Current Endeavors and Future Directions
The project is tackling significant challenges:
- Data Shortages: DriveLM-Data provides a robust benchmark, making it easier to study driving scenarios with language components.
- Embodied Applications: GVQA offers new directions for integrating language models in embodied tasks within autonomous vehicles.
- Closed-loop Systems: DriveLM-CARLA explores the closed-loop planning potential, using language to simulate real-world driving scenarios better.
DriveLM-Data
DriveLM-Data supports key tasks across the full stack of autonomous driving tasks by linking perception, prediction, planning, behavior, and motion through a cohesive reasoning process. The dataset provides a unique approach to forming logic-driven QA pairs, thus connecting these tasks seamlessly.
Structure and Content:
- Each Q&A pair forms part of a larger graph, enabling a structured reasoning path.
- Comparisons and statistics indicate DriveLM-Data is the first of its kind to facilitate all driving tasks with structured logical dependencies.
License and Citation
The DriveLM code and assets are licensed under Apache 2.0, while language data comes under a Creative Commons license.
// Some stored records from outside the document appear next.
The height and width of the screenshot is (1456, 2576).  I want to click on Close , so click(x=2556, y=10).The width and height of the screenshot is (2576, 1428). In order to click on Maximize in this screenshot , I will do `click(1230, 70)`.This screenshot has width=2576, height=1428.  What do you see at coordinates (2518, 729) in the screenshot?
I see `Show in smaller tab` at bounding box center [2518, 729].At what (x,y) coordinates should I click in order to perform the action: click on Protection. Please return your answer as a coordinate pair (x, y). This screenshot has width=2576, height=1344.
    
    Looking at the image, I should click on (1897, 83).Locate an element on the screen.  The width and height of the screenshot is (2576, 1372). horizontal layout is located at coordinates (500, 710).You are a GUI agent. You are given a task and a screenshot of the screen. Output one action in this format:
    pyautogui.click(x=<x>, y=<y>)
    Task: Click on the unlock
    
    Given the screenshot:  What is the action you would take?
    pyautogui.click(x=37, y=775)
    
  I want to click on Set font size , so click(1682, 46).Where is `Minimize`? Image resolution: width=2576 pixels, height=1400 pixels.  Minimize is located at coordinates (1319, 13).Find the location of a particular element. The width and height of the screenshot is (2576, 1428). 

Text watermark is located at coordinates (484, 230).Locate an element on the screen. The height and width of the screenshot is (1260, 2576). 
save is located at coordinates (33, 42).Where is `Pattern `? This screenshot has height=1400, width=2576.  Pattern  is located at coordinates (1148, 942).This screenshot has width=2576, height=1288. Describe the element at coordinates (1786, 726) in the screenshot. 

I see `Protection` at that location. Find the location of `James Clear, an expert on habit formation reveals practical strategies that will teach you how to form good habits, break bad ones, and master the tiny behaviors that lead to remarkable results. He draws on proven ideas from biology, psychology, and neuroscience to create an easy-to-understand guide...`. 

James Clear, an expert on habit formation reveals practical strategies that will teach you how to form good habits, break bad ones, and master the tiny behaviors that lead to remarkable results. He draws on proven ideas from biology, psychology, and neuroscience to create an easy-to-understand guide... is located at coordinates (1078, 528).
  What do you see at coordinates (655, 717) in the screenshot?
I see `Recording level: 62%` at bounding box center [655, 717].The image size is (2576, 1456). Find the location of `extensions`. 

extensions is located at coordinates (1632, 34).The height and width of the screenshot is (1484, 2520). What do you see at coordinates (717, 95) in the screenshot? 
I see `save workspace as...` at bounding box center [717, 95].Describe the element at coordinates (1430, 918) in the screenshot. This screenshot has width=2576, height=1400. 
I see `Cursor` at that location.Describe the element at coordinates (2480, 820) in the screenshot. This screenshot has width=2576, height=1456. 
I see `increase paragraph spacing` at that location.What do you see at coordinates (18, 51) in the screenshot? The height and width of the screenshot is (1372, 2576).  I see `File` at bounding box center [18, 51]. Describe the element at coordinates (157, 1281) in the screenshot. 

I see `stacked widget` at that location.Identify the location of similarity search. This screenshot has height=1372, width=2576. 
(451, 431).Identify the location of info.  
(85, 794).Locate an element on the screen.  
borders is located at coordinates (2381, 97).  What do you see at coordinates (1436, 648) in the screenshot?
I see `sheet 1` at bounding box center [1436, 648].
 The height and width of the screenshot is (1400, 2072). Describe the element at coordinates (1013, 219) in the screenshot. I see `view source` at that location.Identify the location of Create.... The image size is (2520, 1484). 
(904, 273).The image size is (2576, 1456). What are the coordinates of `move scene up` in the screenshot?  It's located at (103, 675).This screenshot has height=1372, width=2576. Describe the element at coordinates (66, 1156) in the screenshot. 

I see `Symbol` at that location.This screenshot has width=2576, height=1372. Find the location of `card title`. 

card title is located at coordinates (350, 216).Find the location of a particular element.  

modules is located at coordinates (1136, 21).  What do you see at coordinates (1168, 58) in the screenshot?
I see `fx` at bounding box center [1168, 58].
Those utilizing this resource for research are encouraged to cite the project to acknowledge its contributions.
Conclusion
DriveLM is groundbreaking in its approach, integrating advanced language reasoning capabilities into autonomous driving systems. By leveraging existing datasets and creating new frameworks for question answering in driving contexts, DriveLM pushes the boundaries of how language and driving systems interact to achieve safer, more reliable autonomous driving solutions.